One natural way is to say "a pipeline terminates when the output watermarks
of all of its PCollection's progress to +infinity". (Note: this can be
generalized, I guess, to having partial executions of a pipeline: if you're
interested in the full contents of only some collections, then you wait
until only the watermarks of those collections progress to infinity)

A typical "batch" runner mode does not implement watermarks - we can think
of it as assigning watermark -infinity to an output of a transform that
hasn't started executing yet, and +infinity to output of a transform that
has finished executing.
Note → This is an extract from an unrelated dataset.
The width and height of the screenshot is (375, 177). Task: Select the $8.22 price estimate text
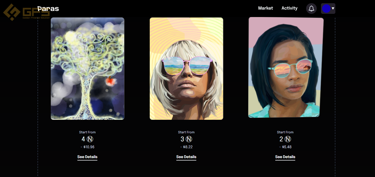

This is consistent with how such runners implement
termination in practice.

Dataflow streaming runner additionally implements such termination for
pipeline drain operation: it has 2 parts: 1) stop consuming input from the
sources, and 2) wait until all watermarks progress to infinity.

Let us fill the gap by making this part of the Beam model and declaring
that all runners should implement this behavior. This will give nice
properties, e.g.:
- A pipeline that has only bounded collections can be run by any runner in
any mode, with the same results and termination behavior (this is actually
my motivating example for raising this issue is: I was running Splittable
DoFn tests
<https://github.com/apache/beam/blob/master/sdks/java/core/src/test/java/org/apache/beam/sdk/transforms/SplittableDoFnTest.java>
with the streaming Dataflow runner - these tests produce only bounded
collections - and noticed that they wouldn't terminate even though all data
was processed)
- It will be possible to implement pipelines that stream data for a while
and then eventually successfully terminate based on some condition. E.g. a
pipeline that watches a continuously growing file until it is marked
read-only, or a pipeline that reads a Kafka topic partition until it
receives a "poison pill" message. This seems handy.